When I had lived with my father, it was traumatizing to know that my maturity level is now far surpassing his. From what I had observed of him, he is like a distressed child, throwing temper tantrums, hurting people and breaking things in the process. He popped pills and got drunk on the nights that he ran out, being an over-drunk or over-high, and a nightmare when he was sober.

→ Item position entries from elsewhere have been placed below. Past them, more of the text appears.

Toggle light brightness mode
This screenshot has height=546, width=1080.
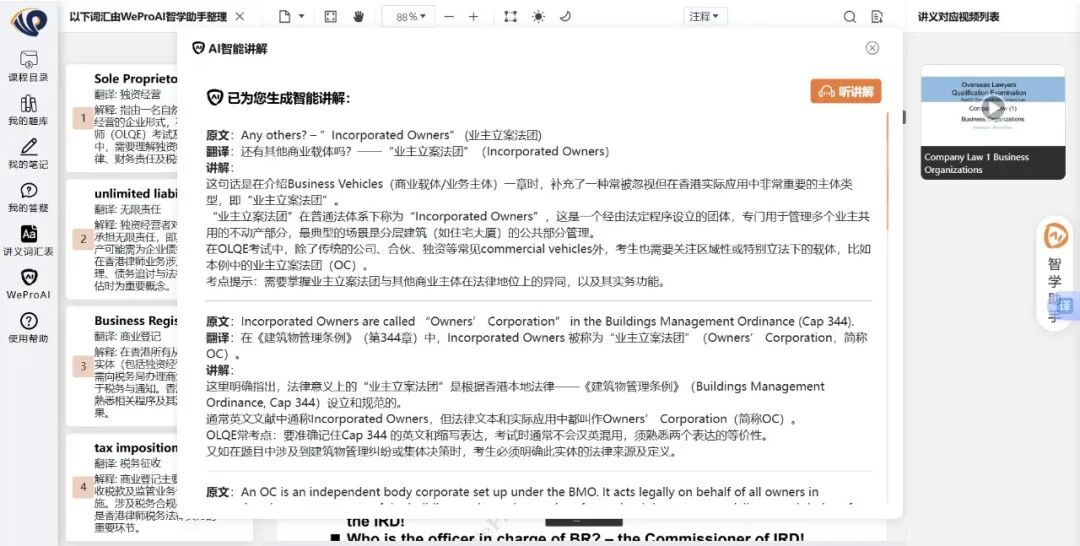539,17
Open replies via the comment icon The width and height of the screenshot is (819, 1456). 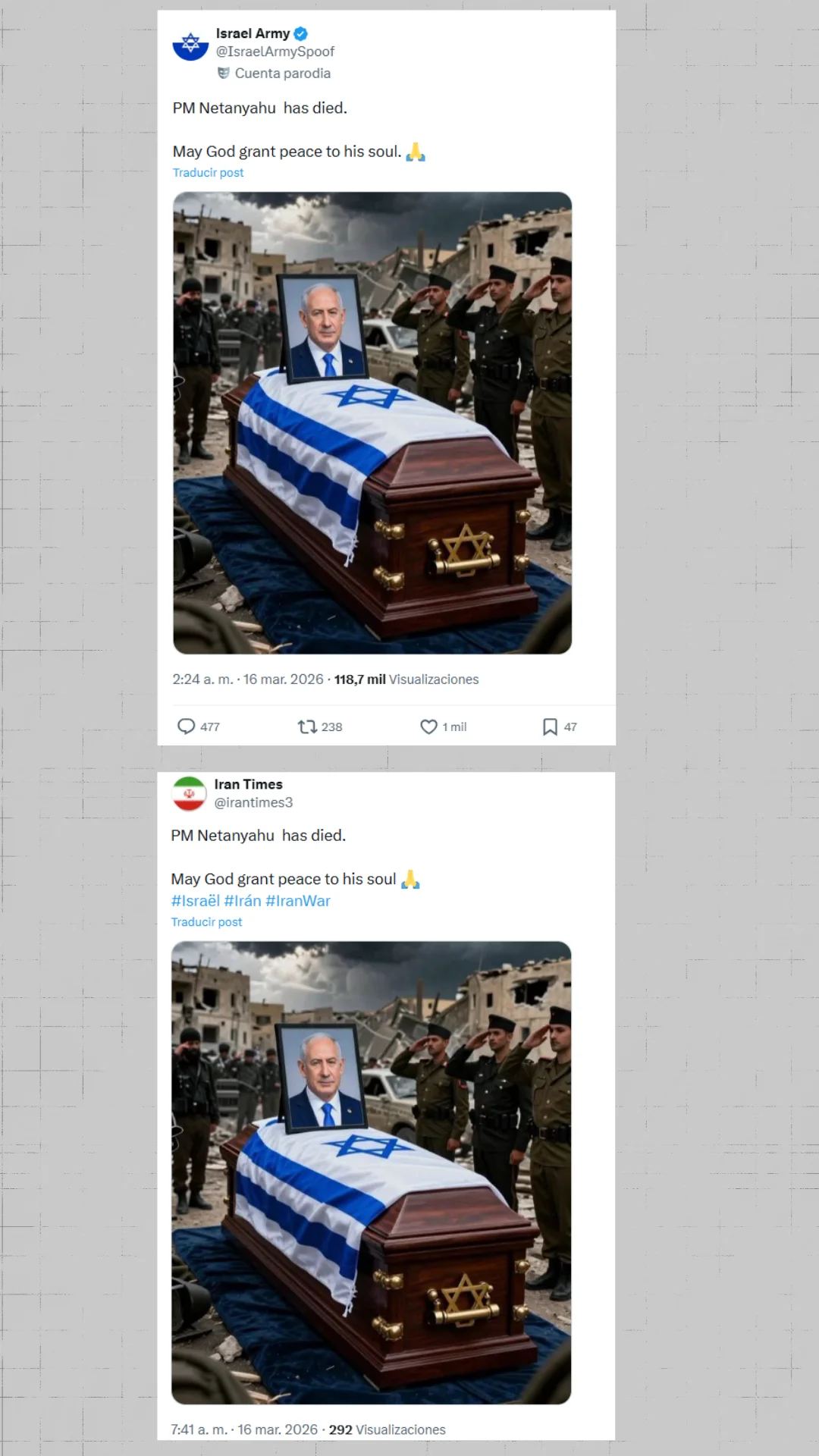186,726
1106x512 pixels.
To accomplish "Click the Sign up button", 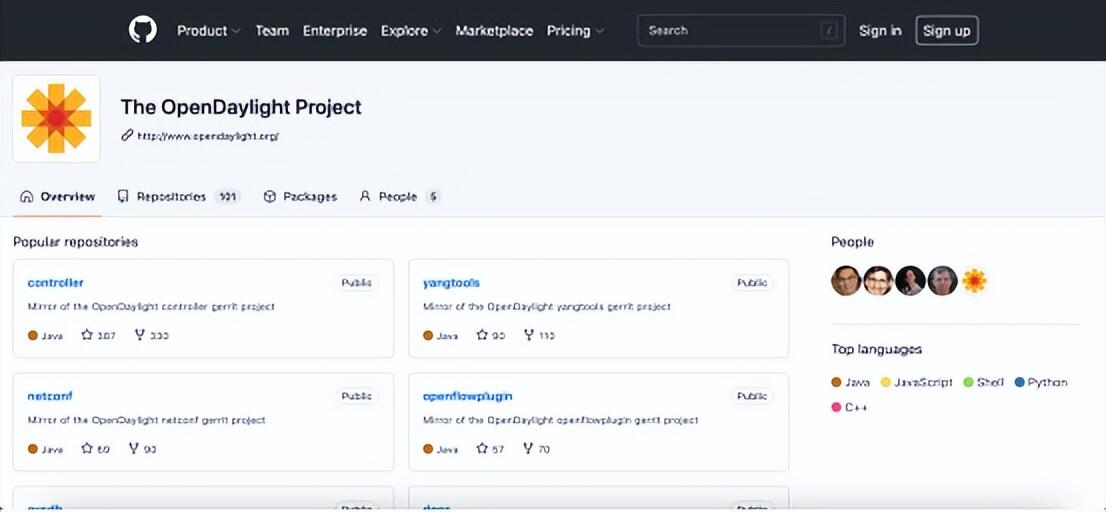I will click(x=946, y=31).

At a point we had moved back into the house where I had lived with him when I was young, him, my step-mother and I, but shortly after they drove four hours away. They left for months, and I was alone in the house with no electricity, food, or water. The only time my father ever came back to the house was to stash his drugs, also eating the food that I had bought with the money my mother had given me (which was never much- $20 - $40 at a time, but I would be overwhelmed with guilt if I asked her for more) before leaving.

After and partly during living with my father, I had picked up the habit of self-induced vomiting. I often heard that I was very much like him, yet I have never been so disgusted by anyone's eating habits such as his in my entire life. This triggered my all-time low weight, reached by fasting an vomiting, of 93 lbs. Though I have managed to gain weight, I still struggle with breaking it, on an average of vomiting four or five times per week; others once or twice per day.

The night I had been arrested, I was put into an emergency foster for one week before moving to the placement I am currently in. I am getting A's in school and I am allowed to leave the house, of that I was not allowed socializing or having friends before (Febuary 2010 - August 2010). I have seen my mother once, and which my social worker is now expecting us to visit once a week, and I have not spoken to my father. I don't ever plan to. I don't know if I should say that I am doing better or worse than I was, but perhaps it's now too early to tell.